山田「逃げた」なんて書いていないじゃないですか。
  この記事のどこにそう書いてあるんですか。

 つまり、「文脈」は一切無視して、一言一句の文字の所在の有無を争点にするのです。

 同じく朝日新聞の大先輩である、本多勝一氏にもご登場願いましょう。

 植村隆氏に訴えられた「週刊文春」は2014年9月4日号(8月28日発売)で、本多勝一氏を「南京大虐殺30万人説」を流布させた人物として紹介し、朝日新聞で連載した「中国の旅」の一節を紹介します。

“歴史上まれに見る惨劇が翌年二月上旬まで二ヶ月ほどつづけられ、約三十万人が殺された”

 これに対して、この問題を追及し続けている拓殖大学客員教授の藤岡信勝氏が

 において、「南京大虐殺」が流布されるに重要な役割を果たした「中国への旅」

“この記事は本多氏が中国共産党の案内で取材し、裏付けもなく執筆したもので、犠牲者三十万人などは、まったくのデタラメです”

 と断じ、コメントを求めた「週刊文春」に対して、本多勝一氏は

“私自身による調査結果としての数字を書いたことはありません”

 と回答を寄せます。
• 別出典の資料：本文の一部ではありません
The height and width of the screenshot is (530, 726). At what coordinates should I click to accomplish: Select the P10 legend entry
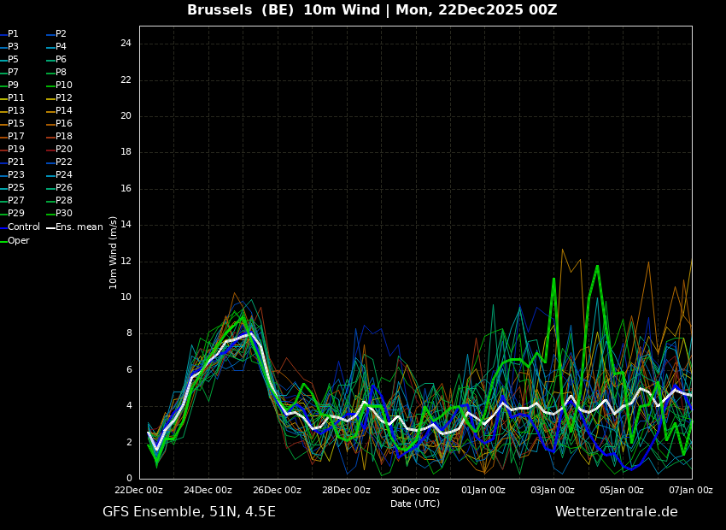pos(64,85)
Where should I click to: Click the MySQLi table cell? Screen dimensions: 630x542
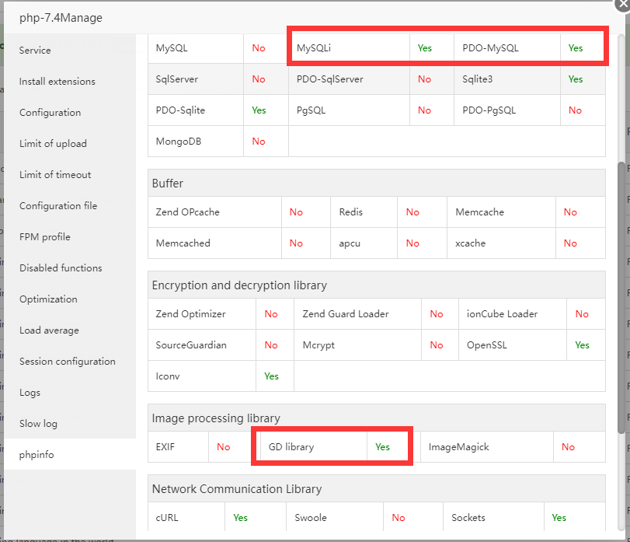pyautogui.click(x=314, y=48)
つまり、

「“本多勝一調べ”、と表記していないのだから、三十万人という数字を報じたことに責任はない」

 ということでしょう。植村隆氏と同じく、複数の情報源から確認する「裏とり」をしていない、それが朝日新聞クオリティーだという告白です。

 また、昨日の記者会見が浮き彫りにしたように、外国人を集め海外にまず発信し、外圧により国内世論を動かそうという手法は、いわゆる「従軍慰安婦」を世界的に広めた手法そのままですし、そこに賛同者や、考えの近い「日本人」をいれこみアリバイ作りするのも同じです。

 さらに、「強制性」が否定されたら「広義」に拡大し、その旗色も悪くなると「女性の人権問題」にすり替えた構造も全く同じ。問題は捏造の有無にあり、捏造の意図がないのであれば、先に述べた「小学生レベル」の話しに過ぎません。ところがこれを「人権問題」にすり替えようと目論みます。

 一方、捏造の有無を脇においても「性奴隷の国、日本」という印象に加担したことで、傷つけてしまった日本人の人権への想像などありはしません。

 そしてもうひとつ。

 これまた「週刊文春」が報じていたことですが、朝日新聞の前社長 木村伊量氏はもとより、朝日新聞を擁護する進歩的文化人の数々が、朝日新聞の朝日新聞による捏造的誤報事件の発覚を受けての批判に

「バッシング」

 と、まるで被害者面をしていた姿は、昨日の植村隆氏に集約されます。

 昨日の記者会見まで、「多様な言論」を尊ぶ立場から、朝日新聞には改めるは改めた上での再出発を期待していました。しかし、卑怯者の前に、わずかな憐憫すら罪になると思い知らされました。